Although the workers kept cleaning the house, Johnup said the EHO indicated the house was “really infested with bed bugs, even in the walls.”
“So (the residents) were told to move to another house,” Johnup said. “Maybe we’ll use a steamer for that house.”
Johnup said the EHO suggested the use of a steam cleaner to get rid of the bed bugs in that house. Johnup also picked up information on steamers from a Mishkeegogamang councillor he talked to in Sioux Lookout. Mishkeegogamang had used steamers during a bed bug outbreak this past winter.
“(The three workers) worked on another house and that house is not too bad,” Johnup said. “They have it under control now.”
Johnup said the community has been provided with information on bed bugs, including how they migrate with people in their luggage or on their shoes or clothing, through community radio station broadcasts.
Bed bugs are parasitic insects that feed on blood. Although bed bugs were mostly eradicated in the 1940s, they have increased in prevalence since 1995.
Health Canada has posted a bed bug note on its website stating that bed bugs can be found everywhere from homeless shelters to five-star hotels to single family dwellings to public transportation. The note said anyone could get an infestation of bedbugs, which does not indicate a lack of cleanliness.
“The people in our community have been informed and made aware of the bed bugs and what they can do to try to alleviate the problem if they start noticing them,” Johnup said.
Johnup said there had previously been a bed bug outbreak in some other houses in the community, but those residents had dealt with the bed bugs on their own.
“Once you notice bed bugs, you (should) try to work on it right away,” Johnup said. “That’s what those other homeowners this past summer did. They noticed the bed bugs and worked on it right away.”
Johnup found some information on getting rid of bed bugs on the Internet, which suggested the vacuuming of crevices and cracks, the interior of electrical plugins and light switches and even the back of picture frames.
“Once you do that, you start using caulking also,” Johnup said, to plug up any crevices or cracks in the home.
Johnup said some people have also used bug sprays and household cleaners to deal with bed bugs.
“One of the homeowners here, I heard her talking on the radio, said she used baby powder,” Johnup said. “She just put (baby powder) on the cracks of the house inside there — suffocated them, eh.”
Editor’s Note: The following information comes from the Health Canada website:
Physical methods of controlling bedbugs include steam cleaning, vacuuming, heating, freezing, washing and throwing out items. Steam cleaning should be done before vacuuming, as the steam will flush any bedbugs not killed out of hiding. Heat treatments should be left to the professionals.

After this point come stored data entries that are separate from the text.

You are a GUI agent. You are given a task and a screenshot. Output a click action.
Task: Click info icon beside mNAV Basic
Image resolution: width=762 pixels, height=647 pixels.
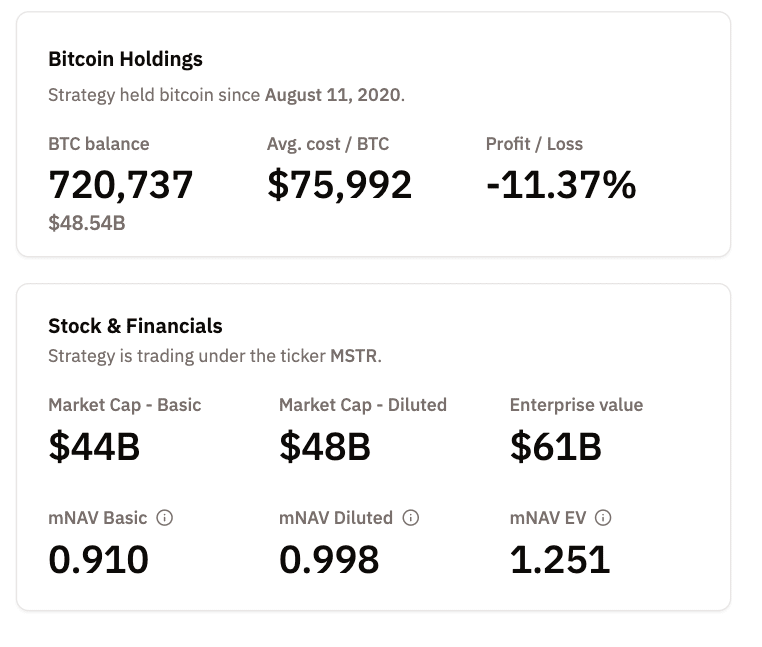tap(166, 518)
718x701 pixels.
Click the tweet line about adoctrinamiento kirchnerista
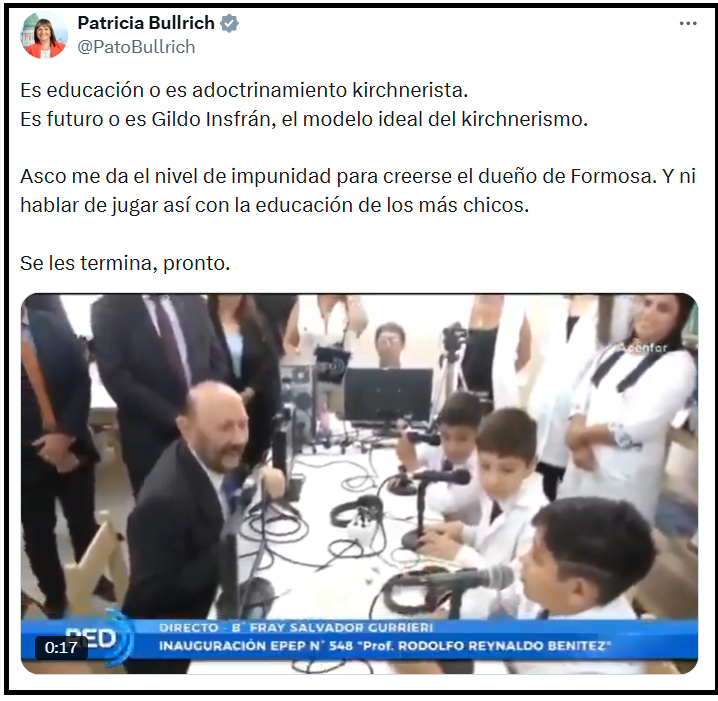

Steaming, washing and throwing out items
- Infested (but intact) mattresses, upholstery and plush items that cannot be washed with hot water and detergent should be steam cleaned. Bedbugs die at 50°C and steam cleaners generally emit steam at a temperature of at least 100°C. Dry steam or low vapour steamers are better because they leave behind less moisture. Steam will only kill the bedbugs that it reaches, so move the steam cleaner slowly to maximize depth. Avoid excess moisture, which could lead to mould.
- Putting small items in the freezer or outside is sometimes effective. However, freezing temperatures must be kept for a prolonged period (4 days of consistent cold at -19°C) and may not kill all of the bedbugs.
- Place small non-washable items and dry-clean-only items in a hot dryer for 30 minutes or more.
- Wash mattress pads, bedding, bed skirts, infested clothes, curtains, and so on in hot water and dry them on the hottest dryer setting. Store clean, dry items in light coloured sealed heavy duty plastic bags or plastic storage bins with secure lids to avoid infesting other areas.
- Throw out any items that can’t be washed, heated or steam cleaned.